● **DATA FOR THIS EXERCISE**:
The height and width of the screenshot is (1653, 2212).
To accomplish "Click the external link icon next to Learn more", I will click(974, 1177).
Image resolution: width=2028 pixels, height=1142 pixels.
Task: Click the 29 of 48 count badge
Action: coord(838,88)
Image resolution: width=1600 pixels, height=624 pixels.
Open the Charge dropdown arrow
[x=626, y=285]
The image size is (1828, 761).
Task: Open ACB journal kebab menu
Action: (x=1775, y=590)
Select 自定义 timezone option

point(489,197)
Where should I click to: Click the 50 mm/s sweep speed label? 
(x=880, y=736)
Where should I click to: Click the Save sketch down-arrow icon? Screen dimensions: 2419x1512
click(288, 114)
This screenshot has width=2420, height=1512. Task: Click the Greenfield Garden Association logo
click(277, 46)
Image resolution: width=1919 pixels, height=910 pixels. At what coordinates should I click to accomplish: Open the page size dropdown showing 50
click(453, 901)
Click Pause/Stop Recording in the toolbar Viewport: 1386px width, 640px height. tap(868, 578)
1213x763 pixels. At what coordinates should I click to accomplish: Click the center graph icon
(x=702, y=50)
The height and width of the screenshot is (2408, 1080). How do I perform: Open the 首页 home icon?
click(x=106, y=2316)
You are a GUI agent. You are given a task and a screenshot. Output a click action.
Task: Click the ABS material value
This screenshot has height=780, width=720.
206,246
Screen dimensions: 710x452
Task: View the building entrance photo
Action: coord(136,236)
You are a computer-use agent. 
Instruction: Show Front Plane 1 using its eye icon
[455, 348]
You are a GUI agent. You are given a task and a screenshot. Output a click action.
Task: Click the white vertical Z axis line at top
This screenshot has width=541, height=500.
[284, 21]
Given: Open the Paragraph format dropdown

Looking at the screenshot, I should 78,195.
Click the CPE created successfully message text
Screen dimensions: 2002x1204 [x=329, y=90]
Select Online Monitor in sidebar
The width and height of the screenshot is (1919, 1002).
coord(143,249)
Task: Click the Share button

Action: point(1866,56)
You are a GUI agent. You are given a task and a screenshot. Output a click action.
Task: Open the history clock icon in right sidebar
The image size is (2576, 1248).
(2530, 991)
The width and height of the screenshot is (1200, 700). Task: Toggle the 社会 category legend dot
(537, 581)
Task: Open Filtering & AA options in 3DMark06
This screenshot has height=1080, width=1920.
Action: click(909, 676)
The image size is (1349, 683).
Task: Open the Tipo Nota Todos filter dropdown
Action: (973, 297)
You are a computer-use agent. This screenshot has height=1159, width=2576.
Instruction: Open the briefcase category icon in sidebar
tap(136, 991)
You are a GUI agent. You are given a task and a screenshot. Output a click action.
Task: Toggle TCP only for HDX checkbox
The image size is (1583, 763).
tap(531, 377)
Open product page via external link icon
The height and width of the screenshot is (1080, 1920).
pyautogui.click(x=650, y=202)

● **WORK REQUIRED**: Write out the lines of the listing above verbatim, starting at the line that contains "Click Pause/Stop Recording" and ending at the line that contains "click(x=106, y=2316)", with both of those lines included.

● **EXERCISE RESULT**:
Click Pause/Stop Recording in the toolbar Viewport: 1386px width, 640px height. tap(868, 578)
1213x763 pixels. At what coordinates should I click to accomplish: Click the center graph icon
(x=702, y=50)
The height and width of the screenshot is (2408, 1080). How do I perform: Open the 首页 home icon?
click(x=106, y=2316)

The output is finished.